**GIVEN TASK**
Retype the records below exactly, starting at the line that contains "This screenshot has height=557, width=710." and stopping after the line that contains "point(241,419)", and leave the pictures out.

**SUPPLIED ENTRIES**
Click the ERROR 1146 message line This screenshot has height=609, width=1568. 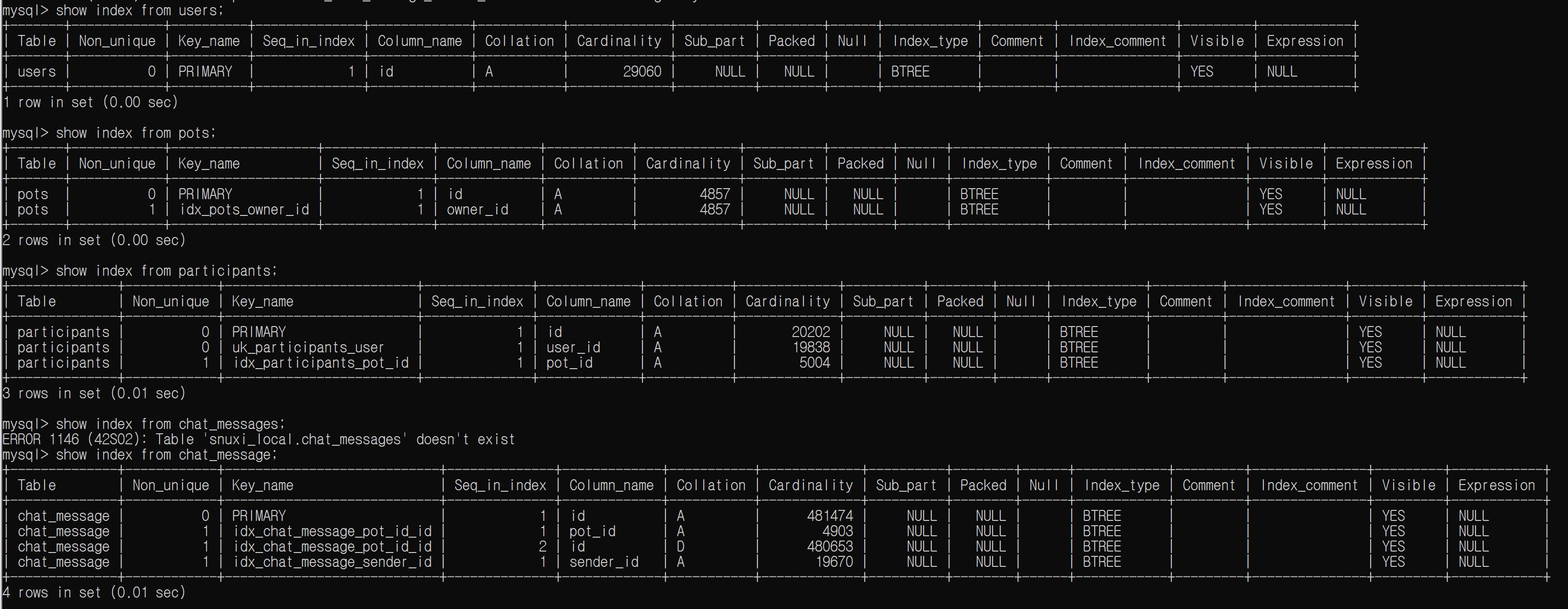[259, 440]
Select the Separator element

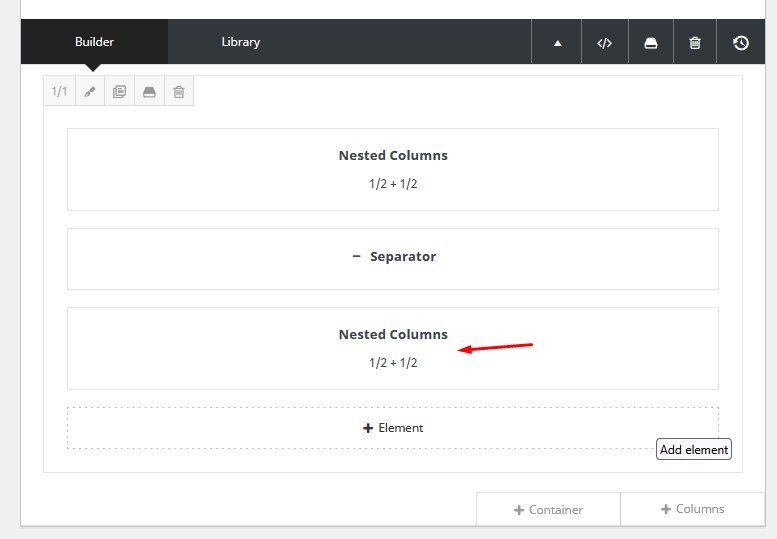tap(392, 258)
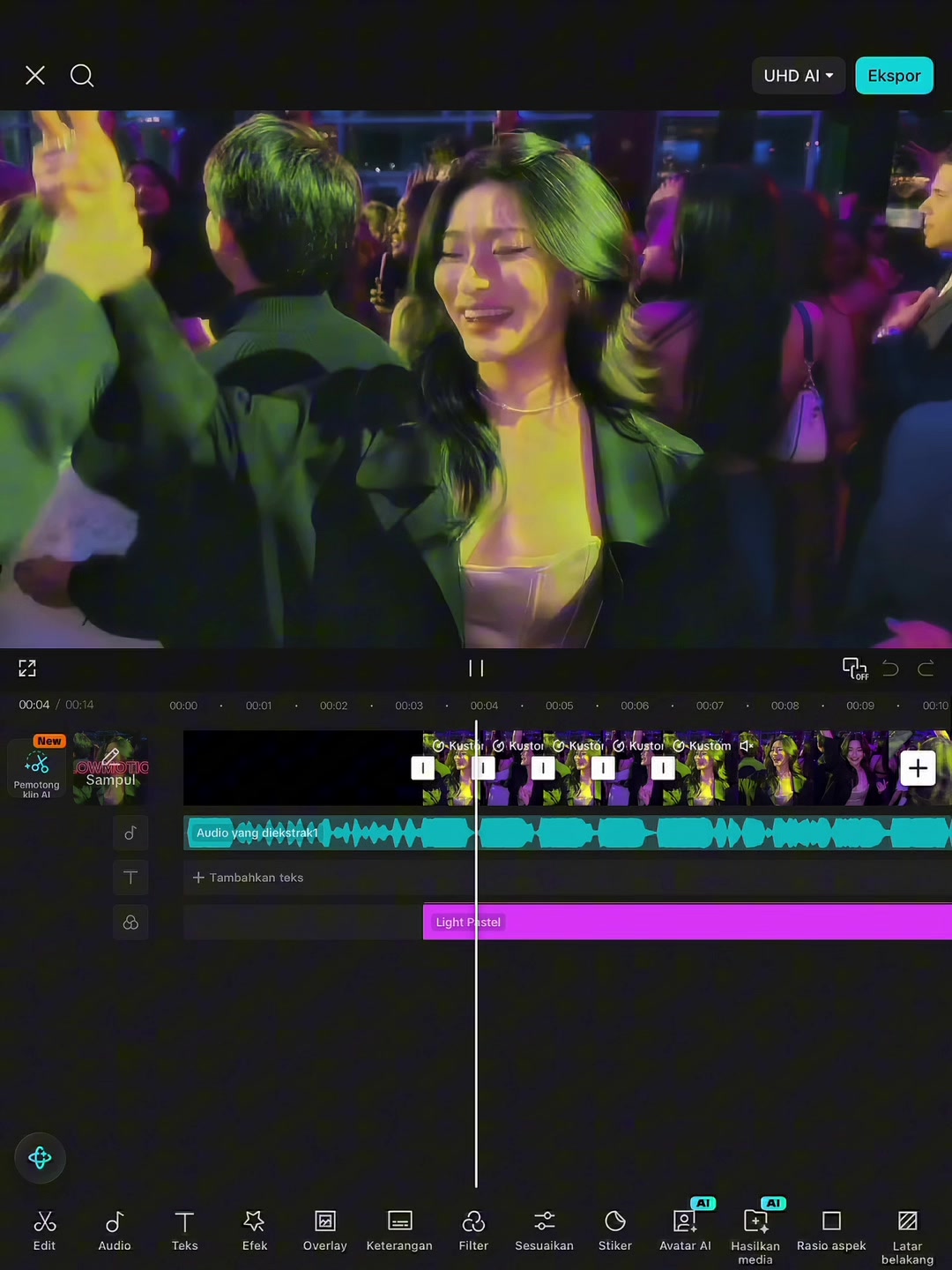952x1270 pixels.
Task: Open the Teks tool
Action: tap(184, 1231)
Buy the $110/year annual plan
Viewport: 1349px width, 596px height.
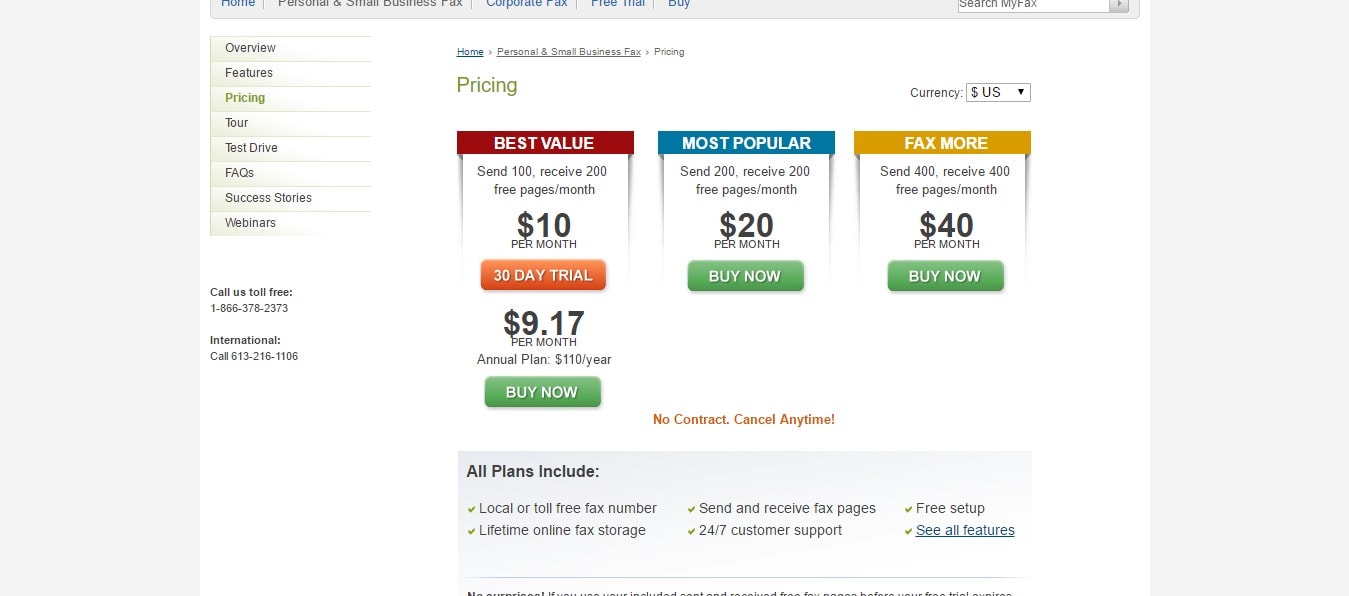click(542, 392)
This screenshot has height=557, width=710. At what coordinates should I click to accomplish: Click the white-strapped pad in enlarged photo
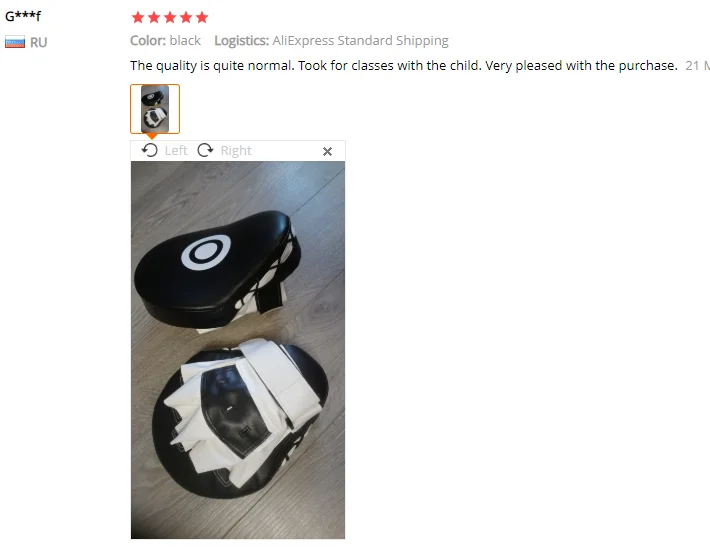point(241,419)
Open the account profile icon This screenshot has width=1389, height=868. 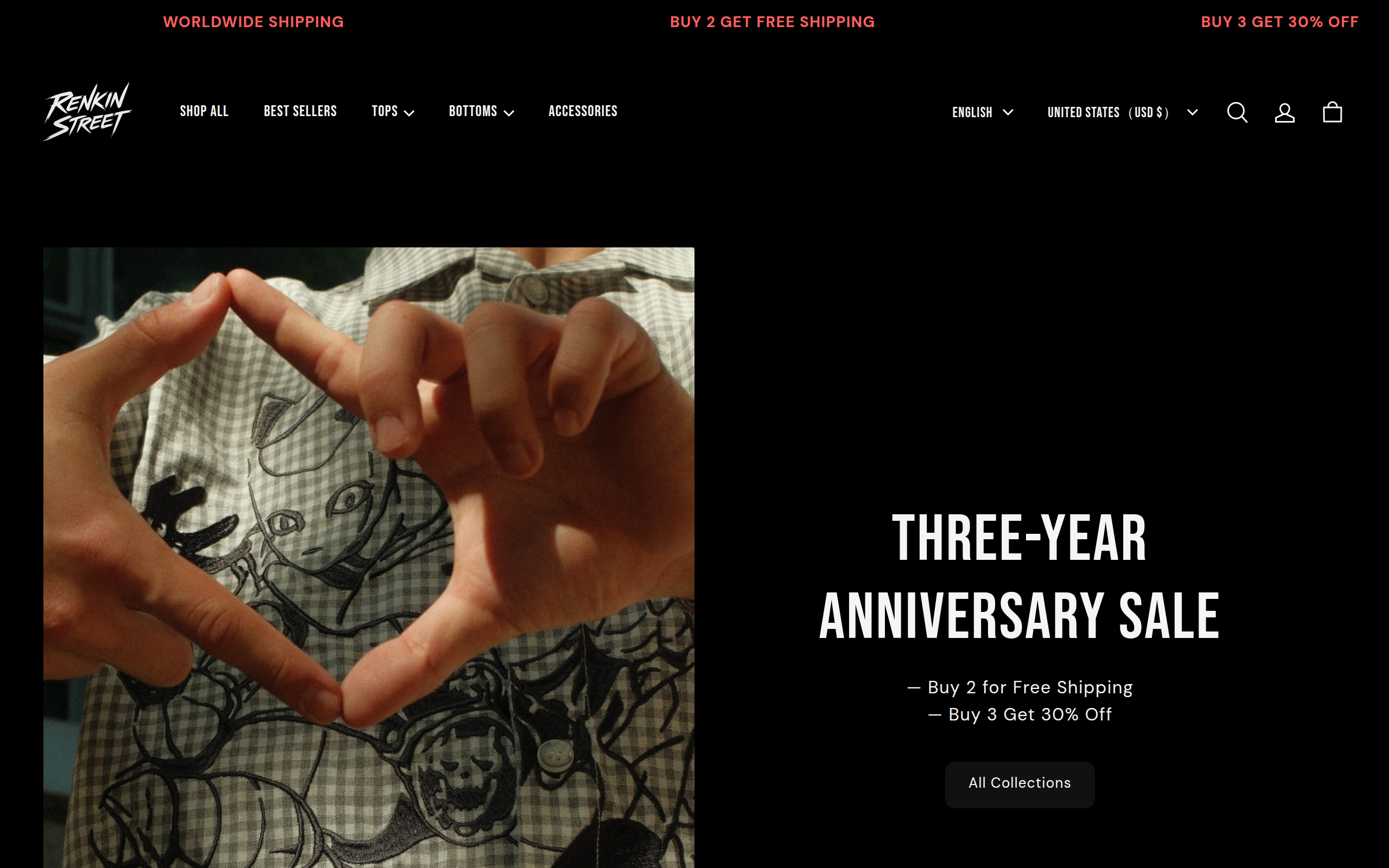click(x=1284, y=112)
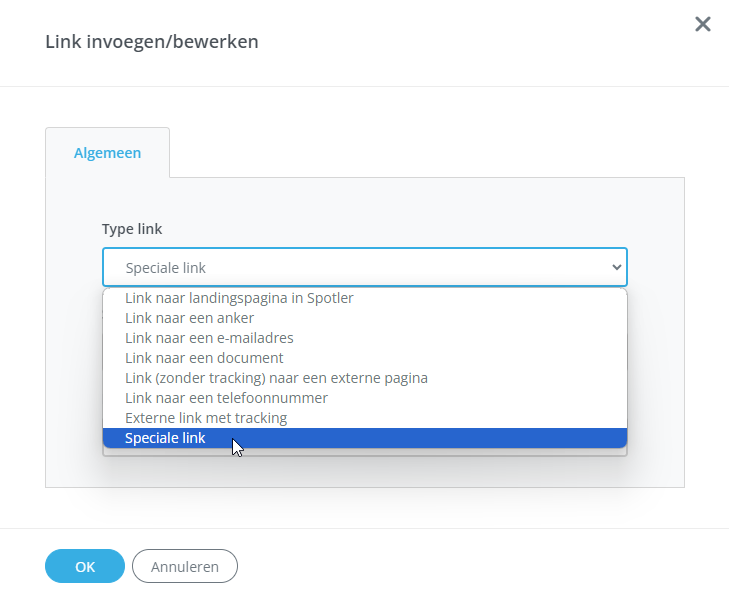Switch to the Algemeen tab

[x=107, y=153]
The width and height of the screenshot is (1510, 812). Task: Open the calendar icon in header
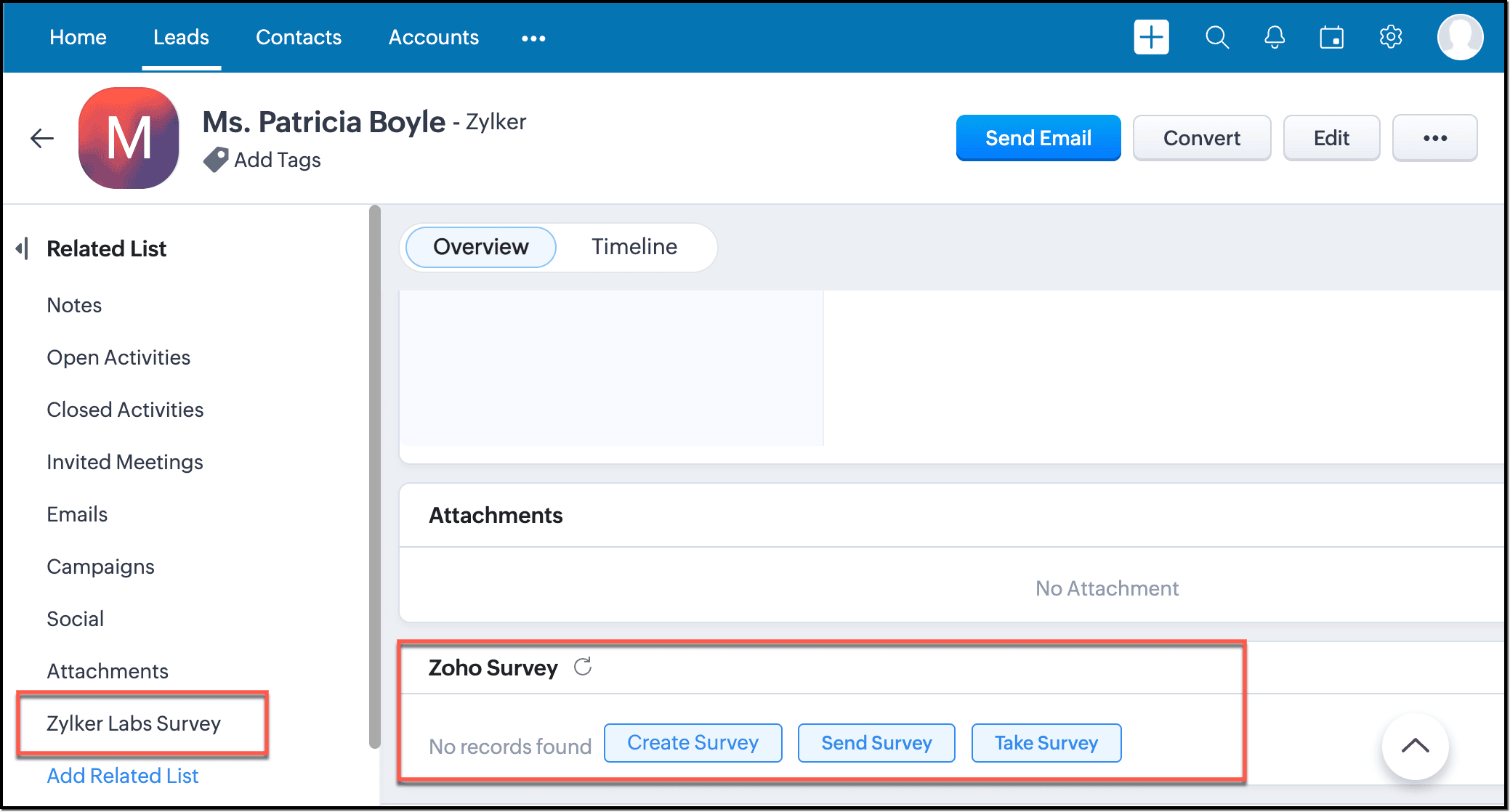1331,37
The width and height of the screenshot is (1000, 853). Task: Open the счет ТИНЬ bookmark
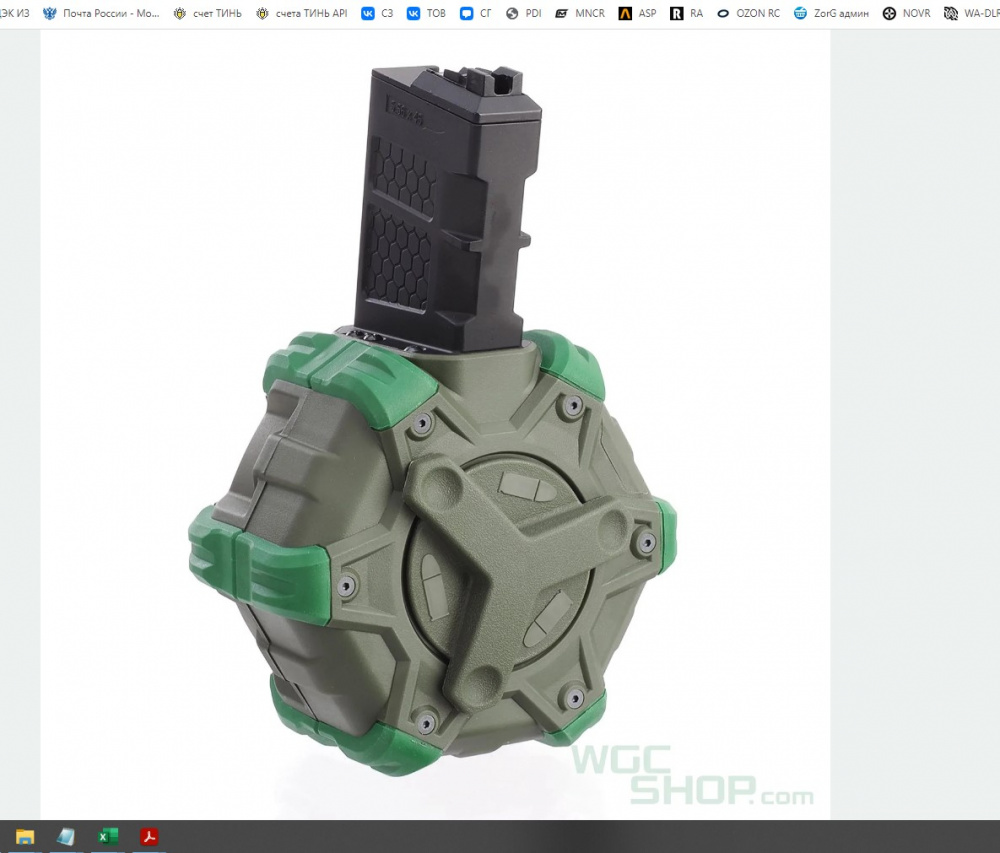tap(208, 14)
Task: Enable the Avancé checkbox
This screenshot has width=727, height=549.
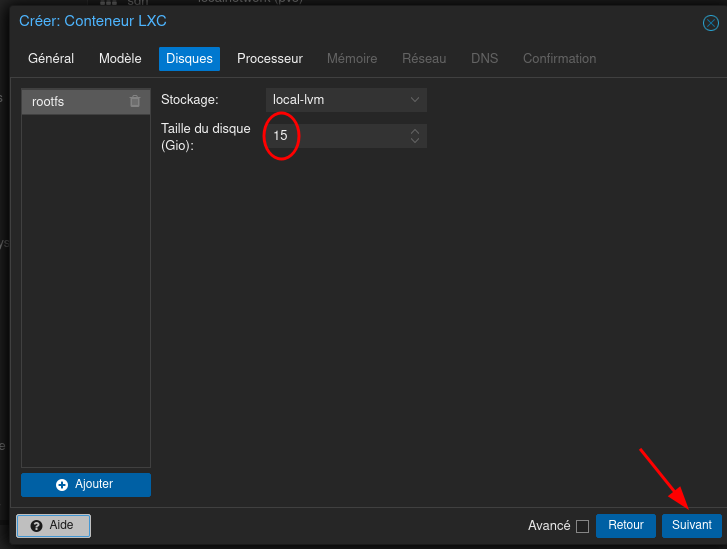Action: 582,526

**RESULT OF THE EXERCISE**
This screenshot has height=557, width=710. At what coordinates should I click to accomplish: Click the white-strapped pad in enlarged photo
point(241,419)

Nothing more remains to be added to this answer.